Reproducibility of science and its role in scholarly peer review
Peer Review Week 2016, Article #3
Looking at recent literature on the subject, more and more it appears that “reproducibility” should be one of the (key ?) components of peer review. In addition to providing an assessment (based on the reviewer’s judgement) of the scientific relevance and validity of the “published” research results, a reviewer should also attempt to “reproduce” the results presented in the “publication”, or at least ensure that the original researchers made available all elements (e.g. protocol, data, software) needed to reproduce the results.
Results that cannot be reproduced by independent analysis hardly can be considered relevant advancements in a field of study. Nonetheless, there are today many studies showing that a considerable number of research findings, published in well-known peer-reviewed scientific journals, could not be reproduced. As a reference, consider one of the latest studies .

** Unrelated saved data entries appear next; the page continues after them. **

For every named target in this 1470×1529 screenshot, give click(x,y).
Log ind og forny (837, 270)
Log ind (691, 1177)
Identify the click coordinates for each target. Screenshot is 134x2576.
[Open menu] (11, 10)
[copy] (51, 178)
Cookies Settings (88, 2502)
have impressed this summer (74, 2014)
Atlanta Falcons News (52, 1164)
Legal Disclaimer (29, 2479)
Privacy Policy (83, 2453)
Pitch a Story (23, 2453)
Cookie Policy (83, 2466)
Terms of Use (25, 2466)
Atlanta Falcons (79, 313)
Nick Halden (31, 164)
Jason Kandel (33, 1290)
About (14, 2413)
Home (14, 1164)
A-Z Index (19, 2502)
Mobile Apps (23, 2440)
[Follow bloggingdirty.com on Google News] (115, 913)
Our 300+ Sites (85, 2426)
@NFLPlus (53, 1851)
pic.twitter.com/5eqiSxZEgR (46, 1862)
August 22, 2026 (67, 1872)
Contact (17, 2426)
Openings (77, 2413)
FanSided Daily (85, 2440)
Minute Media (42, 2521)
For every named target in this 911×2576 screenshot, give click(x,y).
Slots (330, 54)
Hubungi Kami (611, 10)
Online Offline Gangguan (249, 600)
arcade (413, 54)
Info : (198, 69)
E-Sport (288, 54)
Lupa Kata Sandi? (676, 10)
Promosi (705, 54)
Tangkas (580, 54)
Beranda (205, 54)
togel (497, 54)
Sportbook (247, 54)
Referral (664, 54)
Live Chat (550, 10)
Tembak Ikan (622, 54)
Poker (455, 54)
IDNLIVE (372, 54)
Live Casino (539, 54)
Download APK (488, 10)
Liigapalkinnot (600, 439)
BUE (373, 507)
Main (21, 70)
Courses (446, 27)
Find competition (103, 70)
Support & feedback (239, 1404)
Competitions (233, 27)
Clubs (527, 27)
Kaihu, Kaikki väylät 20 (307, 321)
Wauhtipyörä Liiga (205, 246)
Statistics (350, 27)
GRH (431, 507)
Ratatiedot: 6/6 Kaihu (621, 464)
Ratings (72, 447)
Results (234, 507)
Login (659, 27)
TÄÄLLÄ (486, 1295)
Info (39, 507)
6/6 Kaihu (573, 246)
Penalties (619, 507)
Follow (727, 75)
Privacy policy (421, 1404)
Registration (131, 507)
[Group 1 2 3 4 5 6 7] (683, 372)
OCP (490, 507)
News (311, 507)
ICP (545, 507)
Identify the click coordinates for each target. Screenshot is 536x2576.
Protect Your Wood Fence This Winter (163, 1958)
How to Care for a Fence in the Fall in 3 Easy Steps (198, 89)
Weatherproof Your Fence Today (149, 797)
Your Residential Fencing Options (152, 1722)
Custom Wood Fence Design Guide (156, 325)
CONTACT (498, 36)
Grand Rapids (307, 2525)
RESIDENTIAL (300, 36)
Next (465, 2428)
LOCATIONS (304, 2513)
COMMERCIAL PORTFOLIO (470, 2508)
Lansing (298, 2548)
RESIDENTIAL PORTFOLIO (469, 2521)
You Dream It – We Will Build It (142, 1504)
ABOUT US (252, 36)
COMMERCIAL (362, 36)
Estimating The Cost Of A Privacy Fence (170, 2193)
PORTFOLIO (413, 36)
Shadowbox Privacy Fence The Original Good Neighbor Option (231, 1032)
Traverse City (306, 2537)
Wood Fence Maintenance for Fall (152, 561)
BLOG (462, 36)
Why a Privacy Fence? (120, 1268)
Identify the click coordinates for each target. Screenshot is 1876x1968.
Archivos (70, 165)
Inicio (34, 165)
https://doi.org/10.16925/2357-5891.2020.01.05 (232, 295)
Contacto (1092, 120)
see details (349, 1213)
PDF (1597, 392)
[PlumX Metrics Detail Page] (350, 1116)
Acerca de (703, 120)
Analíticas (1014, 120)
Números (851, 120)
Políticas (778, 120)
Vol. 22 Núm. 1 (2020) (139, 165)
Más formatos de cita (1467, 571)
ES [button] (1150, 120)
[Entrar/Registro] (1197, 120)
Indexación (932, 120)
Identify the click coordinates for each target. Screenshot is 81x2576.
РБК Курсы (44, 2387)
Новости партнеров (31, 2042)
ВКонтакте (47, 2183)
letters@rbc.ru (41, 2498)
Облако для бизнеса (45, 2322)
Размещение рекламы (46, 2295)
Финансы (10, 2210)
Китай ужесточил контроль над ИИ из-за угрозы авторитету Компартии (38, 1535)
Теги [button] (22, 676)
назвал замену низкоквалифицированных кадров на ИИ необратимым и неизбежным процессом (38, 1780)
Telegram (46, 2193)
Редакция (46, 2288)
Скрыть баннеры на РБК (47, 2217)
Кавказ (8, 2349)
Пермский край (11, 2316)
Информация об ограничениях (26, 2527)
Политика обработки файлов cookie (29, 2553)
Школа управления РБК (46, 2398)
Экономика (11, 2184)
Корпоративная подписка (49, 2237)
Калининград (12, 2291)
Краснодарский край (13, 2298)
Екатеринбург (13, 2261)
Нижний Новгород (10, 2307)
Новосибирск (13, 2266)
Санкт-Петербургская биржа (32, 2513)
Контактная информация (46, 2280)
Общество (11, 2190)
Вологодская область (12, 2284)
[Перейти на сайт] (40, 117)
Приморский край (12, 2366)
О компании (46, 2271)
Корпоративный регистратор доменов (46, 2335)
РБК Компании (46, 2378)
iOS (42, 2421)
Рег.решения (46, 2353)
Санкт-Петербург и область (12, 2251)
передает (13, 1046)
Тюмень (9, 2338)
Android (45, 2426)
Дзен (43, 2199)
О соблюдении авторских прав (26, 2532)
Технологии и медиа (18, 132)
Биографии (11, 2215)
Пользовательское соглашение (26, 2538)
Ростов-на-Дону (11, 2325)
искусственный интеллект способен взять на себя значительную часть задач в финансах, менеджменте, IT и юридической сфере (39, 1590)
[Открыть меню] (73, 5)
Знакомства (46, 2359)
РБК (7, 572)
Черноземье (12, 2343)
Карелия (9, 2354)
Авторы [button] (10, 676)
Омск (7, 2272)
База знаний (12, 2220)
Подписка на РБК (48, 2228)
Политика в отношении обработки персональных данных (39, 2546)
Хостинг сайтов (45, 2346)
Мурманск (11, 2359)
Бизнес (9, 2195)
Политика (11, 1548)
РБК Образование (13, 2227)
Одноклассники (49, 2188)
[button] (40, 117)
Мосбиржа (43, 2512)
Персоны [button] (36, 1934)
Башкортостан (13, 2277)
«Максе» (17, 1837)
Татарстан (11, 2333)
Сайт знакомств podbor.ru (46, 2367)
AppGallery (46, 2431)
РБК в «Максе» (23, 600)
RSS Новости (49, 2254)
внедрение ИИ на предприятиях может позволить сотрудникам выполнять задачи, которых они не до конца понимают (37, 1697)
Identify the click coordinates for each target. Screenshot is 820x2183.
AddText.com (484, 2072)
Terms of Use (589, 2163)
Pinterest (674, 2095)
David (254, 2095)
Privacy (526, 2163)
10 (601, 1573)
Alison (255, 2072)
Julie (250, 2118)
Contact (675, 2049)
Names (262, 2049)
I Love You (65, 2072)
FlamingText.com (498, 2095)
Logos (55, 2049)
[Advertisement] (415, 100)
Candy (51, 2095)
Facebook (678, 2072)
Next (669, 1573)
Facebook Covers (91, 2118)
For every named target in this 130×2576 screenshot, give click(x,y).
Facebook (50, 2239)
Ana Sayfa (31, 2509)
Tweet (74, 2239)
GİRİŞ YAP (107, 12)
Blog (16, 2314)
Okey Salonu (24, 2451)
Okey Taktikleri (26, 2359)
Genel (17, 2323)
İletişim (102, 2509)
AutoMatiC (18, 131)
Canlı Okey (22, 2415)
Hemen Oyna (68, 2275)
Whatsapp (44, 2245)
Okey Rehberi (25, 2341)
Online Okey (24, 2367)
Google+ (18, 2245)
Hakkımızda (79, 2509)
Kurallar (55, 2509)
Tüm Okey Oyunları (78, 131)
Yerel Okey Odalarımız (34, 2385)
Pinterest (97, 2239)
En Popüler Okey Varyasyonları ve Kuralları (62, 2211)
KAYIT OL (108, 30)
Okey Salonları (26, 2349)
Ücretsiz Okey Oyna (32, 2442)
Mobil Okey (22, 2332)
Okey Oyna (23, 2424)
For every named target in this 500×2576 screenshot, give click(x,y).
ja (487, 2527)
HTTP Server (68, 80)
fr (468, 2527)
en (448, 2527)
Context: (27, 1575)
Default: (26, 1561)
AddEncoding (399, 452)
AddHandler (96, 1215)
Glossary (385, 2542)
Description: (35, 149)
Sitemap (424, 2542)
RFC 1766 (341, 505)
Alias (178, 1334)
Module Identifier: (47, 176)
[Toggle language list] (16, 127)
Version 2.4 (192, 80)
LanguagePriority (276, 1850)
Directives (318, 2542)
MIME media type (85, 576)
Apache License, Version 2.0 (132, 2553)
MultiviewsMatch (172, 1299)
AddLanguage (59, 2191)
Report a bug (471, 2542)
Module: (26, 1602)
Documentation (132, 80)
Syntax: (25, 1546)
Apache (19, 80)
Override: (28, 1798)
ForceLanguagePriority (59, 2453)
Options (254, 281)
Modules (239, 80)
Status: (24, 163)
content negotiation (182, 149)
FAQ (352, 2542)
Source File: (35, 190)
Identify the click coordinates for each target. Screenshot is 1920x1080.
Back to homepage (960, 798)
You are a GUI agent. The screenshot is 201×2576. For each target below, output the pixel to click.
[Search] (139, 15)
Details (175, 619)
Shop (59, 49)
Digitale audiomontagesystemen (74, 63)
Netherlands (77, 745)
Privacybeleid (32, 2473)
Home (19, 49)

But what is meant by “reproducibility”? And how its meaning changes among research domains? For the first question, a starting point may be provided by the diagram below, that somehow defines four levels of “reproducibility” (thanks to Carol Goble for her chart ).
We move from repeat (clearly not part of peer-reviewing and in some cases – as reported in the literature – impossible even for the same team that conducted the original research) to replicate (successful in a small percentage of attempted cases, according to literature) to reproduce (successful in a slightly higher percentage of attempted cases) to reuse (and pushing the research towards producing new scientific knowledge, which should be the ultimate goal of scientific research). The amount (and format) of information to be made available to other scientists in order for them to perform one of the above actions clearly depends on the action to be attempted and the specific field of study.
The second issue, rarely mentioned in the literature, is that the possibility of performing one of the above actions heavily depends on the field of the research. Without entering into the long-standing debate about Hard Science and Soft Science (see for example the entry “Hard and soft science” in Wikipedia) it is clear that we may think of two extremes. On one extreme we have a research flow (data and process) which is objectively defined, allowing perfect replicability and enabling reproducbility; on the other extreme we have a research flow based on data which are the personal observations of the researcher (e.g. on some ancient artefact) and the process is the reasoning and the conclusions that the researcher has drawn from that data. In the latter case we might have at most a reuse, assuming that the subsequent researchers agree with the original conclusions.
To conclude, as a prerequisite to include reproducibility in the peer review process, it would be nice to have some kind of guidance (a classification, a taxonomy ?) in order for the reviewer to be able to understand which “level of reproducibility” would be possible and if the published information (results, data, process, etc) are enough to attempt a replication.